The rise of massive self-supervised (pre-trained) models has transformed various data-driven fields such as natural language processing, computer vision, robotics, and medical imaging. This advanced graduate course aims to provide a holistic view of the issues related to these models: We will start with the history of how we got here, and then delve into the latest success stories. We will then focus on the implications of these technologies: social harms, security risks, legal issues, and environmental impacts. The class ends with reflections on the future implications of this trajectory.
Prerequisites: Students must have extensive experience with deep learning, machine learning, artificial intelligence, and natural language processing. Familiarity with linear algebra, statistics and probability are necessary, as well as with the design and implementation of learning models (via one of the learing libraries, such as PyTorch, Tensorflow, Keras, JAX). Students must be comfortable with reading papers and extracting key concepts and ideas from papers.
For much of the semester, each class will involve the presentation and discussion of recent important papers on pre-trained (self-supervised) statistical models. The objective of the course is to instill a holistic view of the latest developments in various fields (NLP, computer vision, biology. etc.), and help the participants understand their broad implications.
Each paper will be presented by a group of students each with an assigned "role". This role defines the lens through which they read the paper and determines what they prepare for the group in-class discussion. Here are the roles we will experiment with:
The presentation of each role can be done individually or in groups of ≤3. If done as a group, you and your partner should decide how to equally divide the work for a given paper presentation session.
Who presents what role and when? At the beginning of the semester, students will be divided into two halves, one half presenting on Tuesdays and the other on Thursdays. In a given class session, the students in the presenting half will each be given a random role (determined the week before at the end of the classes). Each role group (irrespective of how many students are assigned to it) should aim for specified time budgets for each role. You're encouraged to have slides for your role, though it is not mandatory. If you do so, I would recommend less than 7-10 slides to make sure stay within our time budget.
What slides? To minimize time spent context switching or fighting with screen sharing/projector dongles, we will have a shared pool of slides (hosted on Google presentations, will be shared a week before). Each role group are encouraged to title their slides with "[role emoji]: [student name]" (as in "🏺: Jane,John") so that the slides are quickly identified during the session. If you choose to make slides, you're not expected to prepare a full-blown presentation -- they're encouraged for visual aid and facilitating the presentation.
Before the class Please provide a short answer to a prompt posed by the instructor a few days before the class.
The beginning of each class Come up with one question about the paper (either something you're confused about or something you'd like to hear discussed more).
During the class While only a subset of the class will participate in presenting a paper, the rest of the class is expected to come to class ready to participate in the discussions.
The current class schedule is below (subject to change):
Here are the topics we wanted to cover but didn't have time for:
All students in the class will write a "mini-paper" as a final project. The topic of this project is open-ended. This project, for example, can focus on demonstrate systemic limitations of a prior work or suggesting improvements on methods or benchmarks discussed in the class.

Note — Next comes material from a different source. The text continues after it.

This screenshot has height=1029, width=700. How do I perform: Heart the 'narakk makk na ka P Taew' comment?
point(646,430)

Here are several resources available for free:
Besides these resources, we will try our best to satisfy individual needs through discussion.
Since this is a discussion class, it's especially important that we respect everyone's perspective and input. In particular, I value the perspectives of individuals from all backgrounds reflecting the diversity of our students. I will strive to make this classroom an inclusive space for all students. Please let me know if there is anything I can do to improve.

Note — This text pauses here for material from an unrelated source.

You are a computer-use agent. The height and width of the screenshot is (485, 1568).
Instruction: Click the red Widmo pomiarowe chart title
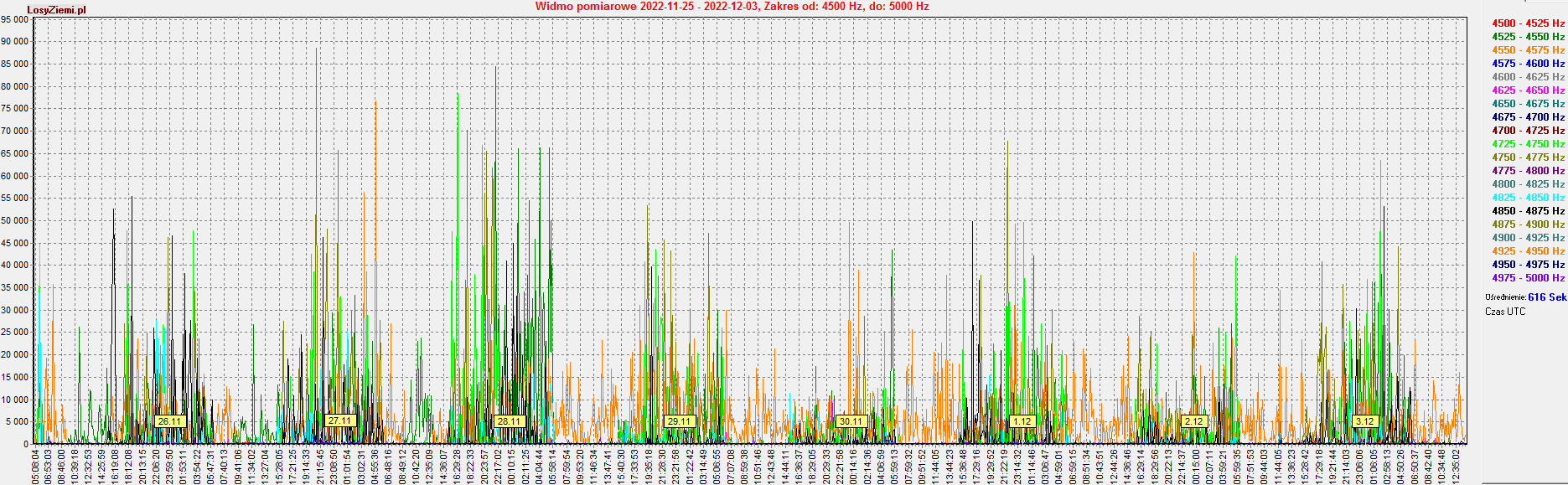pyautogui.click(x=732, y=7)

This course will have a zero-tolerance philosophy regarding plagiarism or other forms of cheating, and incidents of academic dishonesty will be reported. A student who has doubts about how the Honor Code applies to this course should obtain specific guidance from the course instructor before submitting the respective assignment.

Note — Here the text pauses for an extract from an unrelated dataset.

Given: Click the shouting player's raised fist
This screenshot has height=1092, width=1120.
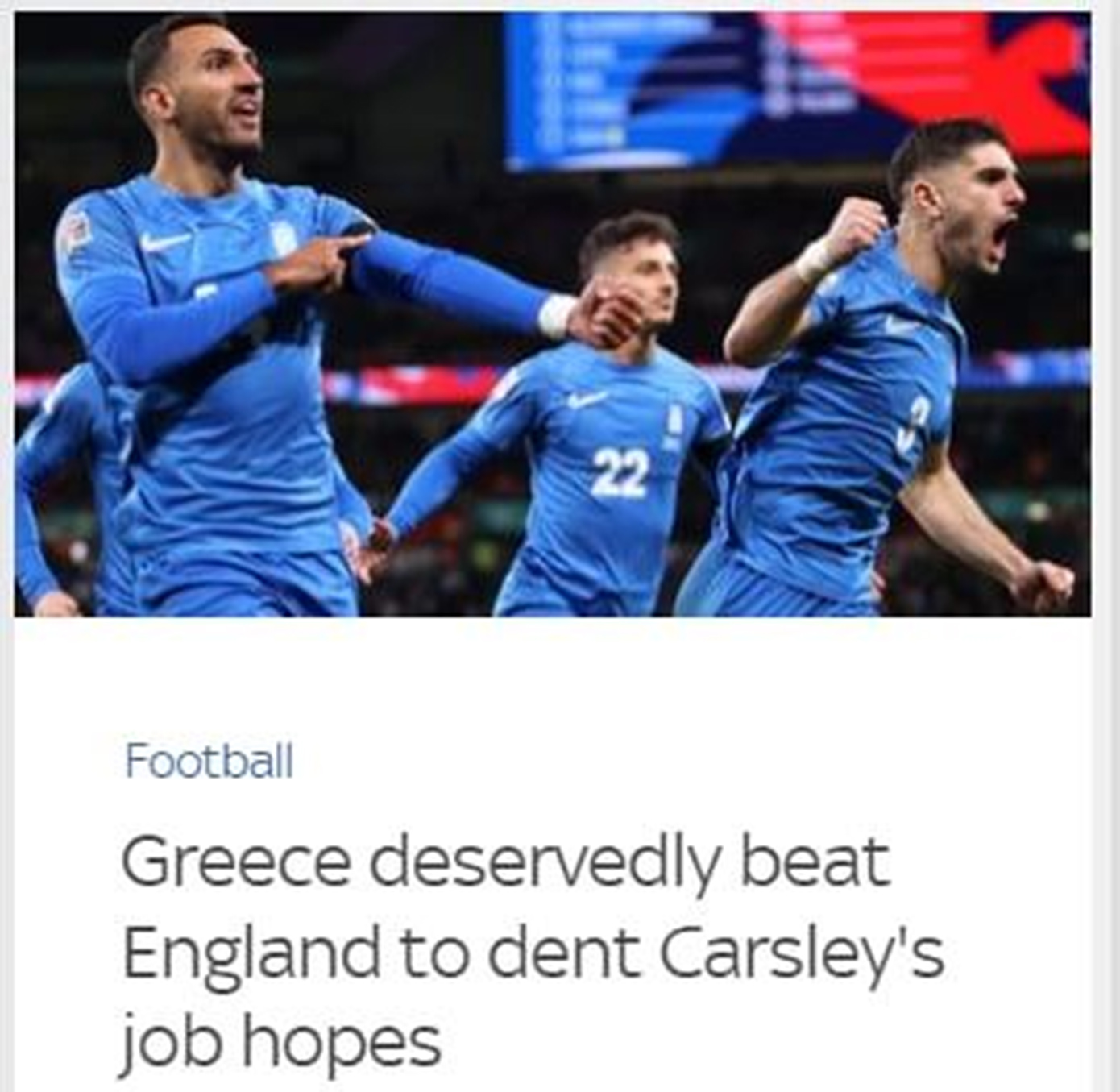Looking at the screenshot, I should (855, 226).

The Johns Hopkins University is committed to equal opportunity for its faculty, staff, and students. To that end, the university does not discriminate on the basis of sex, gender, marital status, pregnancy, race, color, ethnicity, national origin, age, disability, religion, sexual orientation, gender identity or expression, veteran status, military status, immigration status or other legally protected characteristic. The University's Discrimination and Harassment Policy and Procedures provides information on how to report or file a complaint of discrimination or harassment based on any of the protected statuses listed in the earlier sentence, and the University’s prompt and equitable response to such complaints.